Health

FDA’s Accelerated Approval Pathway: Separating Fact From Fiction

Today, you can go from hero to villain instantaneously. The Food and Drug Administration was rightfully applauded for efficiently reviewing COVID-19 vaccines for safety and efficacy. Just months later, the FDA is being booed for approaching another fatal disease with a sense of urgency.

Criticism immediately followed FDA’s approval of the first treatment for Alzheimer’s disease in nearly two decades. The criticism isn’t limited to the treatment but includes the accelerated approval pathway that FDA relied on.

Accelerated approval is an FDA review pathway limited to treatments for serious and often fatal illnesses that currently have few, if any, options. Patients benefit from faster access to promising medicines.

Accelerated approval originated in 1992 when HIV/AIDS was destroying lives and communities. Rather than basing its review on whether a medicine prevented death, which could take years while people died, the FDA looked at a surrogate endpoint and evaluated potential medicines on their ability to reduce viral load.

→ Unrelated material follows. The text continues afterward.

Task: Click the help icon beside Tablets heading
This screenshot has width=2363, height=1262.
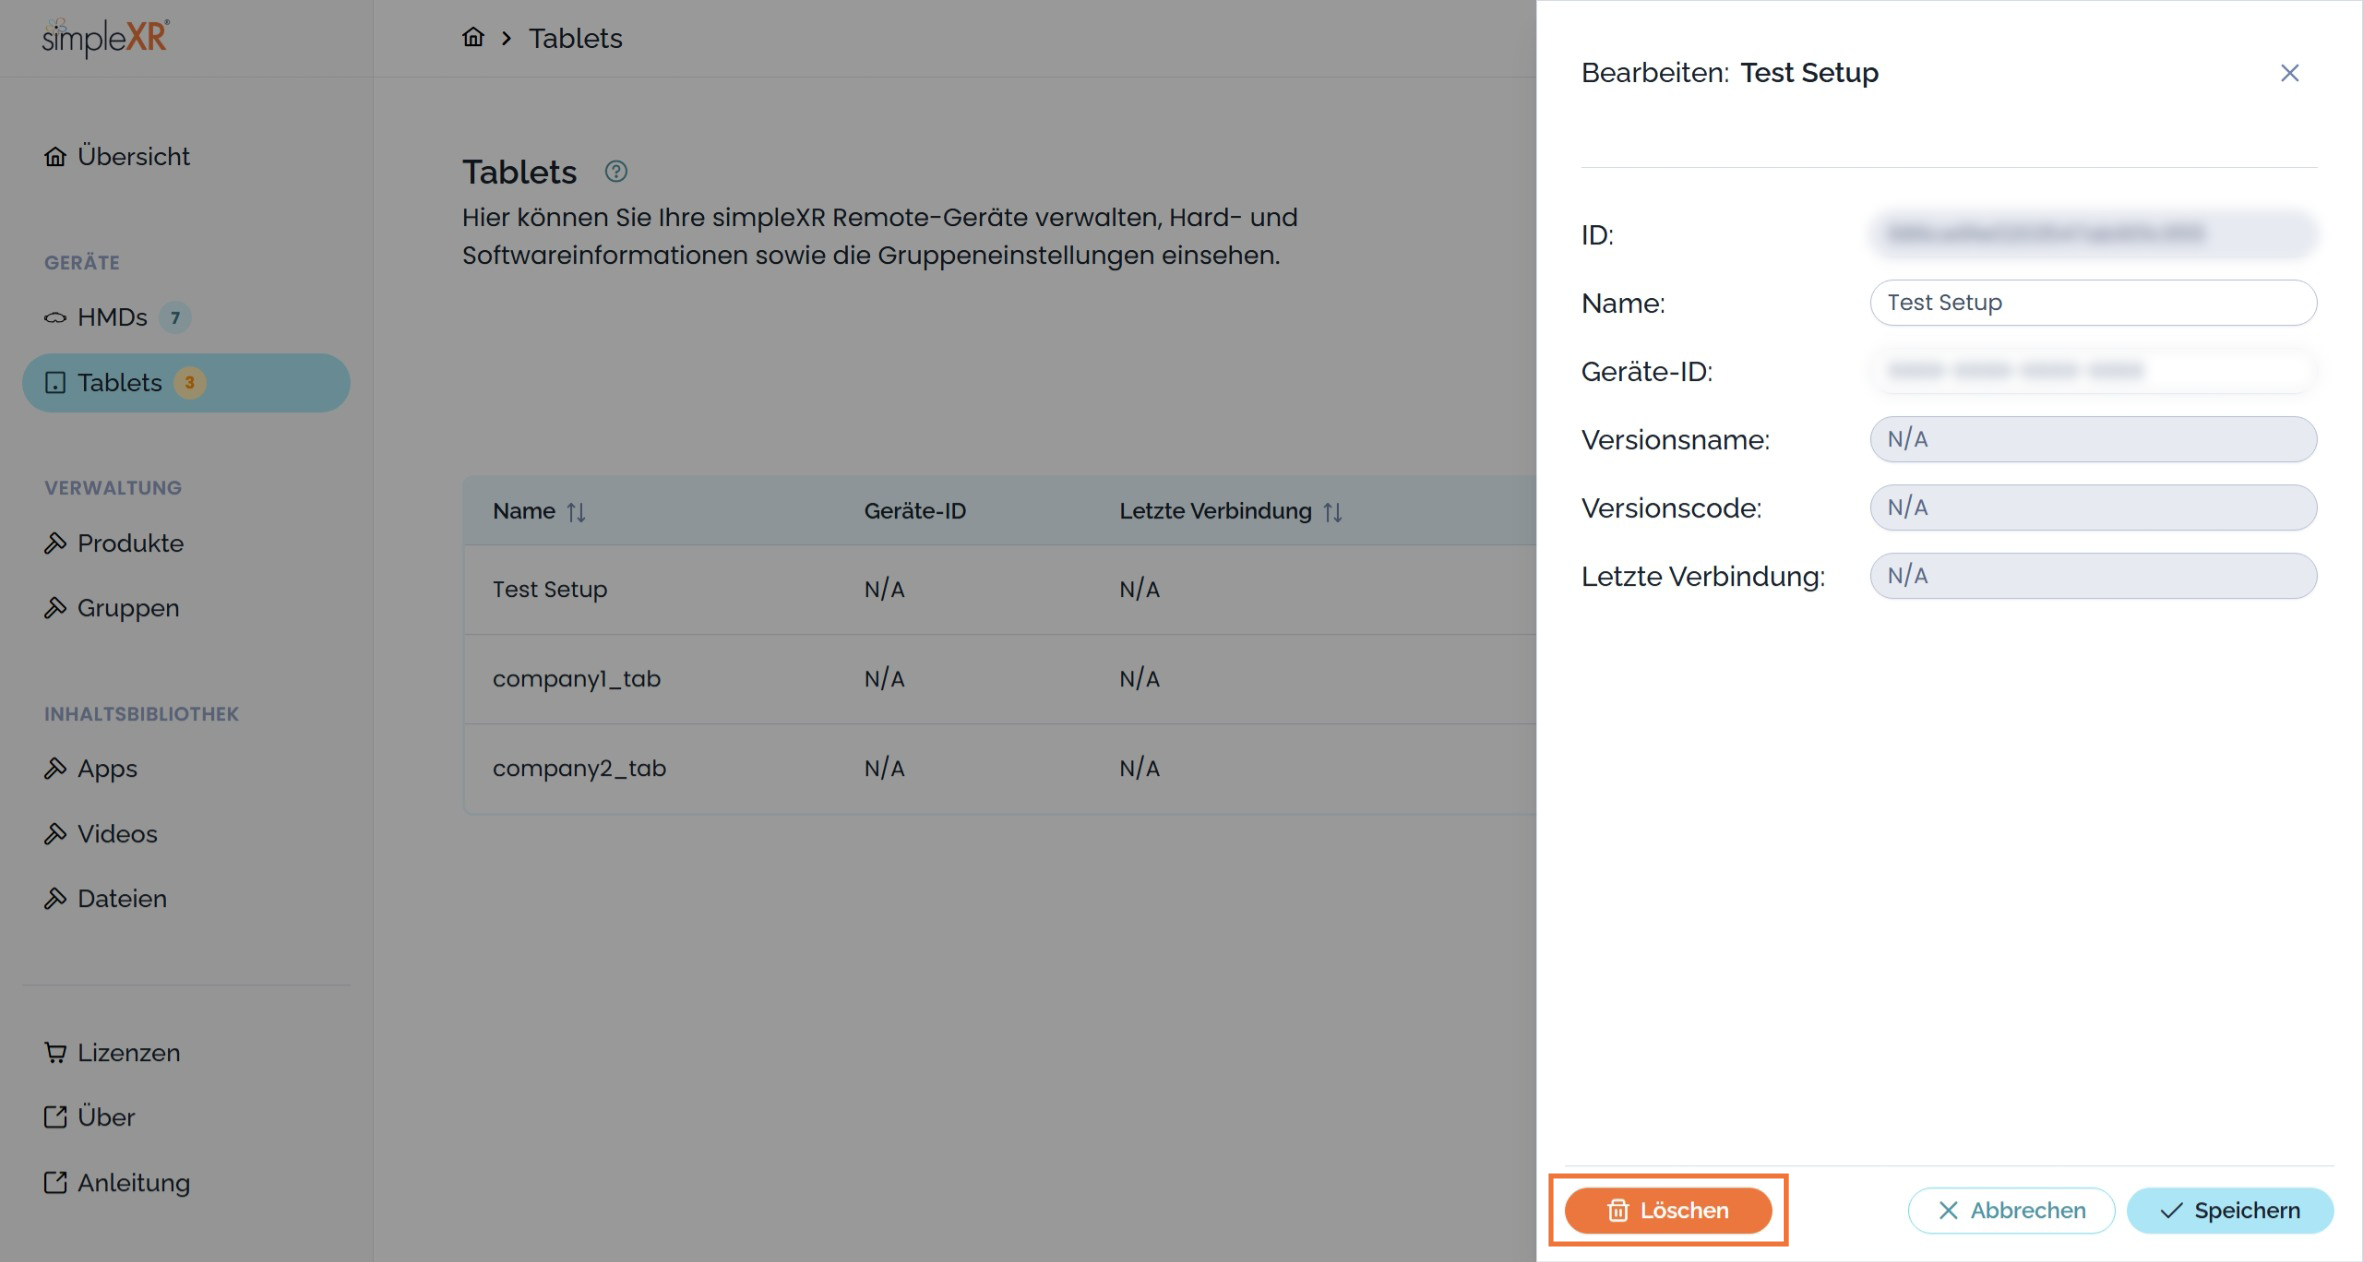Action: [x=616, y=172]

The concept worked — reducing viral load did prevent death. Medicines for HIV/AIDS were approved faster, deaths plummeted and HIV/AIDS became a manageable illness. In 2012, Congress authorized expanded use of accelerated approval for rare or life-threatening diseases or conditions.

Accelerated approval serves two important purposes. First, it provides much faster access for patients without compromising FDA’s rigorous, essential safety and efficacy regulatory reviews. Second, it creates an incentive for investment in new therapies for some of the most serious illnesses including those affecting very small patient populations.

Since those early days, more than 250 drugs have been approved through the pathway —extending and improving countless lives of people living with different cancers, rare diseases, and other serious illnesses.

The attacks on accelerated approval may be cresting after the Alzheimer’s treatment was greenlit, but they were already underway. If these criticisms negatively affect policy, they will hurt people with severe health challenges and further complicate their care.

Consider that the Medicaid and CHIP Payment and Access Commission recently recommended that manufacturers pay higher rebates to Medicaid for accelerated approval drugs than they do for conventionally approved medications. And despite specific guidance otherwise, some states may restrict access to these drugs in Medicaid by claiming that they are not “fully” FDA approved and are too expensive.

Given the stakes, these facts are important:

  • Accelerated approval is full, rigorous FDA approval. The standards for data are as high for accelerated approval as for conventional pathways, as current and former FDA commissioners have emphasized.
  • The science around surrogate endpoints is accepted and appropriate.
  • Patients and caregivers are willing to accept uncertainty in the face of inevitable disease progression. For example, when it comes to Duchenne muscular dystrophy, studies show a willingness to accept risk and uncertainty in exchange for potentially slowing disease progression and muscle loss. Patient testimonies and data demonstrate similar tolerance across other rare diseases. Patient perspectives appear to have been left out of the public debate over the Aduhelm approval.
  • EveryLife Foundation’s National Economic Burden of Rare Disease Study included 379 rare diseases affecting 15.5 million people and estimated that the overall economic impact in 2019 exceeded $966 billion. Costs absorbed directly by affected families accounted for nearly 60 percent of overall costs.
  • There is strong evidence that accelerated approval drugs are not driving health care costs. An analysis recently published in the American Journal of Managed Care found that these drugs accounted for less than 1 percent of yearly Medicaid outlays between 2007 and 2018, and added negligibly to spending growth.

By design of accelerated approval, it will take time to fully understand how effective Aduhelm will be against Alzheimer’s, but we must not let the debate undercut a program with a proven track record of saving and extending lives.

In parallel, we must pay attention to the overall impact of the accelerated approval pathway. For diseases for which accelerated approval is applied, we have a public health crisis and must deploy all resources to solving them. In diseases where there was once “nothing to do” for patients, we now have opportunities to slow or reverse disease progression, collect data and evaluate therapeutic impact over time, improve patient outcomes, and encourage scientific advances.

The accelerated approval pathway is working as intended: delivering better health to those in dire need. We must value and protect it.

 

Pat Furlong is the founding president and CEO of Parent Project Muscular Dystrophy, the largest nonprofit organization in the United States solely focused on Duchenne muscular dystrophy.

Annie Kennedy serves as the chief of policy & advocacy for the EveryLife Foundation for Rare Diseases, a patient advocacy coalition dedicated to impactful, science-driven policy.

Ken Thorpe, Ph.D., is chairman of the Partnership to Fight Chronic Disease and a Robert W. Woodruff professor and chair of the Department of Health Policy & Management in the Rollins School of Public Health at Emory University.